BAB 20

969 192 157
                                    

IG : @NIS_LIHA

HAI GAISS!

KAKTUS UPDATE!!

HAPPY READING!!

JANGAN LUPA VOTE DAN KOMEN!

Hari ini adalah hari pertama Fatan bekerja di kedai mie ayam. Sepulang sekolah cowok itu langsung pergi ke kedai tanpa pulang terlebih dahulu.

Fatan sengaja membawa baju ganti agar tak perlu pulang dan supaya bundanya tak tahu bahwa ia bekerja. Tadi pagi ia sudah mengatakan pada bundanya bahwa mulai hari ini akan pulang malam karena belajar bersama untuk ujian dan selesksi masuk kuliah, di rumah Attar. Fatan juga tak memberitahu hal ini pada Attar dan Aham karena tak ingin kedua sahabatnya itu khawatir.

"Fatan ini mie-nya tolong kamu antarin ke meja pojok itu ya?" suruh pegawai lain pada Fatan. Cowok berhidung mancung itu langsung mengambil alih nampan yang berisi satu mangkuk mie ayam untuk diantarkan ke meja pelanggan.

"Ini Pak mie-nya!" ucap Fatan sembari meletakkan mangkuk berisi mie ayam yang masih mengepulkan asap ke atas meja dengan sopan dan hati-hati.

"Makasih ya, Nak!"

Fatan mengangguk sopan, lalu berlalu menuju bagian belakang untuk membuat minuman. Dia menuangkan satu sendok gula pasir dan air teh yang sudah disaring ke dalam gelas. Lalu, ia menambahkan beberapa butir es tube yang membuat es teh tersebut tampak menggoda.

Detik demi detik sudah berlalu, tak terasa sekarang sudah pukul delapan malam. Sesuai perjanjian Fatan langsung beres-beres sebelum pamit pulang pada pemilik kedai.

Ketika akan berpamitan untuk pulang dia melihat seorang lelaki yang duduk di meja sudut sambil terus mengaduk mie-nya. Mie ayam yang masih tersisa separuh itu terus diaduknya dengan tatapan kosong. Fatan merasa penasaran dengan pelanggannya tersebut.

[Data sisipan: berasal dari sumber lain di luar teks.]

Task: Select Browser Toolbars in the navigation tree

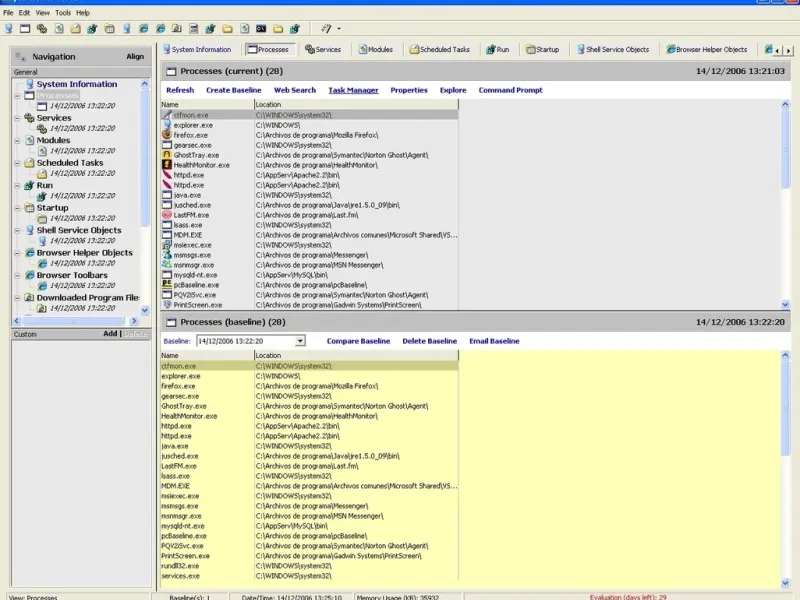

Sepertinya dia sedang ada masalah, pikir Fatan kemudian mengedikkan bahunya, tidak mau ikut campur.

Selesai berpamitan pada Pak Sugi, Fatan langsung bergegas pulang. Baru saja menyentuh stang sepedanya, Fatan melihat seorang cowok dengan celana belel tengah berjalan ke arahnya. Cowok itu tampak terkejut sekaligus berbinar melihat keberadaan Fatan di sini.

"Wah! Wah! Wah! Si anak haram ternyata sekarang kerja jadi tukang cuci piring di sini ya?" seloroh Alam yang langsung heboh melihat keberadaan Fatan.

Fatan mendengus. Tidak di sekolah tidak di luar sekolah Alam selalu saja merecoki hidupnya. Sebenarnya apa mau cowok itu?

"Emangnya kenapa kalo gue kerja di sini? Masalah buat hidup lo?" balas Fatan masih berusaha santai. Sebisa mungkin ia mengontrol dirinya agar tak terpancing dengan Alam.

Alam menggelengkan kepalanya sembari menyeringai. "Oh! Enggak dong! Enggak salah! Malah cocok banget, Tan."

"Emang lo itu cocok banget kalo kayak gini. Kerjaan sama status lo cocok. Sama-sama rendahan," tandas Alam sengaja memancing amarah Fatan.

"Alam!"

Teguran pelan, namun penuh penekanan dari seseorang menghentikan aksi cowok bertubuh kekar itu untuk kembali meledek Fatan. Alam langsung membungkam bibirnya melihat sang ayah keluar kedai dengan aura tegas yang memancar dari wajahnya.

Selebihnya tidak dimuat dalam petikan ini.